La situazione è così preoccupante che, nella centrale idrica di Oliero, che, dagli anni settanta, pompa l’acqua per servire le popolazioni dell’Altopiano dei Sette Comuni, è stato necessario installare un’elettropompa e una pompa di emergenza a causa della diminuzione del livello e della portata della sorgente. Un provvedimento adottato una volta sola negli ultimi 40 anni!

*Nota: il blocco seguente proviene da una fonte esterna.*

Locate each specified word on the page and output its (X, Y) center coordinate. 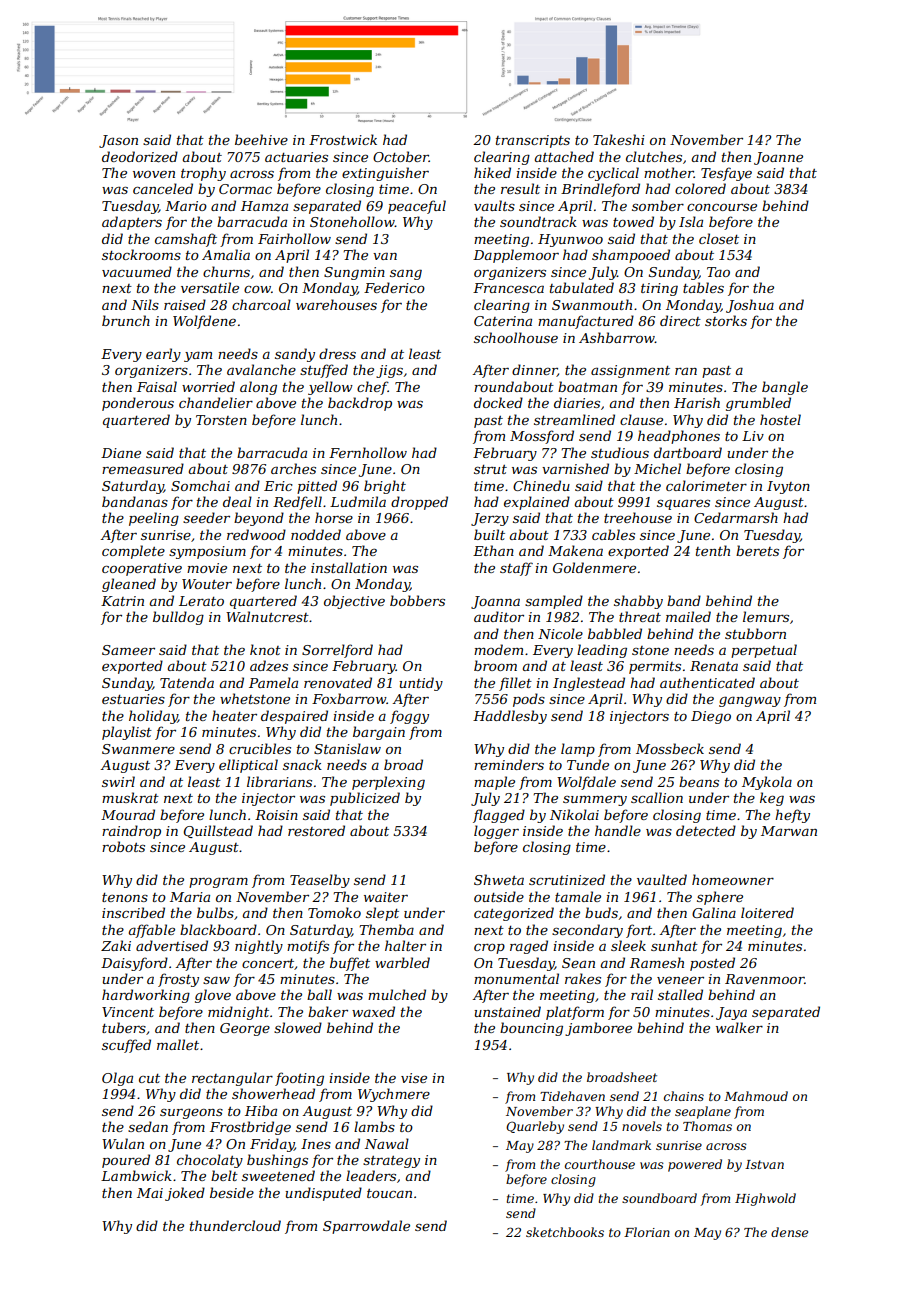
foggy (409, 717)
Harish (697, 402)
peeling (154, 519)
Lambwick (136, 1175)
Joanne (778, 158)
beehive (261, 139)
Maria (190, 897)
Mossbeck (670, 748)
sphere (720, 898)
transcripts (533, 141)
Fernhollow (368, 452)
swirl (118, 781)
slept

Spiega Stefano Svegliado, presidente del Consiglio di gestione di Etra: «Nelle aree montane del Bassanese, in Valsugana, stiamo registrando l’abbassamento dei livelli della sorgente Fontanazzi e quindi una minore portata d’acqua. Cosa che dobbiamo compensare in pianura con l’utilizzo di pozzi che pescano nelle falde. La conseguenza è che queste sono passate dai dodici metri di battente sopra la pompa ai quattro attuali. Nella zona di Romano d'Ezzelino i pozzi sono vicini allo spegnimento per il minimo livello, mentre a Marostica tutte le piccole sorgenti sono ormai quasi in secca e abbiamo dovuto ricaricare un serbatoio con le autobotti. Anche in pianura, sempre nel Bassanese, registriamo un abbassamento notevole di tutte le falde da cui pescano i pozzi, fino a dieci metri in meno rispetto a un anno fa. Ci preoccupano in particolare i pozzi di Pianezze, Mason Vicentino e Rosà. Per quanto riguarda il Cittadellese, nessun allarme per la centrale San Pietro in Gu, dove i due pozzi freatici pescano da una falda che non si trova in sofferenza. Si è abbassata di tre metri rispetto al 2011, invece, la falda della centrale di San Martino di Lupari, di due quella della centrale di Fontaniva. Cali registrati anche per le falde nella zona di Rubano e di Vigonza, area quest’ultima dove si registrano misure inferiori di un metro e mezzo-due metri».